▶ _PROBLEM DESCRIPTION_: Please repeat exactly the lines below from the one containing "2012 (696, 1157)" down to the one containing "Roasted Balsamic Brussels Sprouts (744, 1559)", both included, and nothing else.

▶ _SOURCE DATA_:
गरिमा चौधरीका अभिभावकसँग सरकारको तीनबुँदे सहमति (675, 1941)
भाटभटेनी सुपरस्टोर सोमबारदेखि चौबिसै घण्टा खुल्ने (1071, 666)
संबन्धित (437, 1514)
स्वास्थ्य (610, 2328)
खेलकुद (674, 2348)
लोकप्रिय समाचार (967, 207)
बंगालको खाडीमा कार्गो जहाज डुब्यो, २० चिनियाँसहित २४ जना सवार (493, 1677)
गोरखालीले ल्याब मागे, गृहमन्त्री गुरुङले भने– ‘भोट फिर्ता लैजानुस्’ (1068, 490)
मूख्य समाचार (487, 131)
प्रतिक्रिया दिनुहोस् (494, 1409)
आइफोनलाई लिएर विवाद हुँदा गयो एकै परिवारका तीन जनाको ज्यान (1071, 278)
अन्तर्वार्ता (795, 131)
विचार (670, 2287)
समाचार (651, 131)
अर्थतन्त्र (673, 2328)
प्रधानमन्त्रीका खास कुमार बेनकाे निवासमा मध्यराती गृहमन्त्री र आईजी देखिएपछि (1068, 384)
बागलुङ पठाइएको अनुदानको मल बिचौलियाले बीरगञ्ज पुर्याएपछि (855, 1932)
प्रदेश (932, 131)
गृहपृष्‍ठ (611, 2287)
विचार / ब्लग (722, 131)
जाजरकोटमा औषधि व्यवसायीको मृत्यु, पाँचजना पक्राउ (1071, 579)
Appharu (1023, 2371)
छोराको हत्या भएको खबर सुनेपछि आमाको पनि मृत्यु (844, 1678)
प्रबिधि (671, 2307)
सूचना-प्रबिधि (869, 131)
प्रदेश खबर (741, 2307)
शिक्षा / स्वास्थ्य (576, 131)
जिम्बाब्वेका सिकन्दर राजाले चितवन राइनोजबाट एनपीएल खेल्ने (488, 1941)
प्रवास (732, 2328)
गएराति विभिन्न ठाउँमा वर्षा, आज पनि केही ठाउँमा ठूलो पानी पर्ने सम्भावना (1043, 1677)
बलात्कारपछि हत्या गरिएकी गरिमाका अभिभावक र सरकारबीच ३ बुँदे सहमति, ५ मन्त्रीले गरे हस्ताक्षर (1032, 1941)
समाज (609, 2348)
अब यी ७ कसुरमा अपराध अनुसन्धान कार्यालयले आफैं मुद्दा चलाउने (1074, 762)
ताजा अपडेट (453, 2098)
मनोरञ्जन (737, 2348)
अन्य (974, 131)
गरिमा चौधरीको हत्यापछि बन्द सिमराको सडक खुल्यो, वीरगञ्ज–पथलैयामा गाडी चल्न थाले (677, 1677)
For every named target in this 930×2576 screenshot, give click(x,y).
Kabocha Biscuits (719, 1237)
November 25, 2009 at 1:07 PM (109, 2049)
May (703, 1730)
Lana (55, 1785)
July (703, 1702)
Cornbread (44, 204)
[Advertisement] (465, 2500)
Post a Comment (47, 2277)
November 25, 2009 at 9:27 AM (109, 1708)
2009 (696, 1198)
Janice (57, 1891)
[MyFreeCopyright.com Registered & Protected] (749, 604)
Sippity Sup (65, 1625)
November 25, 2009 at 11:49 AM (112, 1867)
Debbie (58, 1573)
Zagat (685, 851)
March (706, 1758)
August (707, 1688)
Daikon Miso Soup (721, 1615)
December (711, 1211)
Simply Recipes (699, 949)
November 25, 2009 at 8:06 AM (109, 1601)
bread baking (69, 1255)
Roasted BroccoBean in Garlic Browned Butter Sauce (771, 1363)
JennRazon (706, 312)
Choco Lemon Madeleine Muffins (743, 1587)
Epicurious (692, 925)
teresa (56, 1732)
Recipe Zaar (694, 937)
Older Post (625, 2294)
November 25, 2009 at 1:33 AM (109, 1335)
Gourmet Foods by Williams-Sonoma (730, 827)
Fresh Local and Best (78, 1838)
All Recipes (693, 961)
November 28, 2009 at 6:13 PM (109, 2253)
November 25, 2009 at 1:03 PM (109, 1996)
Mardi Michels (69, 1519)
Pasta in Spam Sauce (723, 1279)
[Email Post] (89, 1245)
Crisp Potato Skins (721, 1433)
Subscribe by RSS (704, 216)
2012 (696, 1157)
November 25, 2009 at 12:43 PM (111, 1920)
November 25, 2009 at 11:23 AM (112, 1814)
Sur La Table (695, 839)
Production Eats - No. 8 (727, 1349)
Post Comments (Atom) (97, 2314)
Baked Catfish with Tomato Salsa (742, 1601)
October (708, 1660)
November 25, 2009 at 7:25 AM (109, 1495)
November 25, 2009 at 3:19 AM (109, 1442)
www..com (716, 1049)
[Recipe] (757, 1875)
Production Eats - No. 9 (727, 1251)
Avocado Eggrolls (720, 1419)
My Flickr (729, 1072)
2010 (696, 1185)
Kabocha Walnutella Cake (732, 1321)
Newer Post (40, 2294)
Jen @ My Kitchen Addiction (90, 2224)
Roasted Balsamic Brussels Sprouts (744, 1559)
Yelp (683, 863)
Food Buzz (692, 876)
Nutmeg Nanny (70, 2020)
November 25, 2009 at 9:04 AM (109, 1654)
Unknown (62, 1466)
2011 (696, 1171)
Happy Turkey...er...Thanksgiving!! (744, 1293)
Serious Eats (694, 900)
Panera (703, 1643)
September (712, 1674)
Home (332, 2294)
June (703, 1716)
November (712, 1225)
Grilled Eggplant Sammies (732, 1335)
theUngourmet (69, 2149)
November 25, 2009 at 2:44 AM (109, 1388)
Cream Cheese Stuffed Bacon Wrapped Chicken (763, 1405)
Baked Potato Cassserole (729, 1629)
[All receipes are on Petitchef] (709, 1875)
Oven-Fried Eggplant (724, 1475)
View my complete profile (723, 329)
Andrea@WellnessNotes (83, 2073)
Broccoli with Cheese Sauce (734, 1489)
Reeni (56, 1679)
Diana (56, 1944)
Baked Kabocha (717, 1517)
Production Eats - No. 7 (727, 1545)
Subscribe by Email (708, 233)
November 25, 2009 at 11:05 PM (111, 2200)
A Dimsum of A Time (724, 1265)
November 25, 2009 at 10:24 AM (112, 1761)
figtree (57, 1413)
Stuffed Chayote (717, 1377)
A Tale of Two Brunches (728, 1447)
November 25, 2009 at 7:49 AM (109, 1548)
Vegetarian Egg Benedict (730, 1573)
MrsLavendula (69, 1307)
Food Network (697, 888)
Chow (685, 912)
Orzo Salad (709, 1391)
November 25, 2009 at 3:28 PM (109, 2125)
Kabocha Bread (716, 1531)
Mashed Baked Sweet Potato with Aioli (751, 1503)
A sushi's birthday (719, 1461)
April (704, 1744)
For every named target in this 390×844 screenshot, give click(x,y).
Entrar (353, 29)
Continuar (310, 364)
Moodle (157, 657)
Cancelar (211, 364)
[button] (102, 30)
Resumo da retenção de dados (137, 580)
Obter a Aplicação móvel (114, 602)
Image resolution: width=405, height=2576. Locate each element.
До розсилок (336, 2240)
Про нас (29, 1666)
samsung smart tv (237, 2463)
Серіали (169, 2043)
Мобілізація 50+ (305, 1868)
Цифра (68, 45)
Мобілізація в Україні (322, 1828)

▶ _EXERCISE OUTPUT_:
2012 (696, 1157)
November 25, 2009 at 12:43 PM (111, 1920)
November 25, 2009 at 11:23 AM (112, 1814)
Sur La Table (695, 839)
Production Eats - No. 8 (727, 1349)
Post Comments (Atom) (97, 2314)
Baked Catfish with Tomato Salsa (742, 1601)
October (708, 1660)
November 25, 2009 at 7:25 AM (109, 1495)
November 25, 2009 at 3:19 AM (109, 1442)
www..com (716, 1049)
[Recipe] (757, 1875)
Production Eats - No. 9 (727, 1251)
Avocado Eggrolls (720, 1419)
My Flickr (729, 1072)
2010 (696, 1185)
Kabocha Walnutella Cake (732, 1321)
Newer Post (40, 2294)
Jen @ My Kitchen Addiction (90, 2224)
Roasted Balsamic Brussels Sprouts (744, 1559)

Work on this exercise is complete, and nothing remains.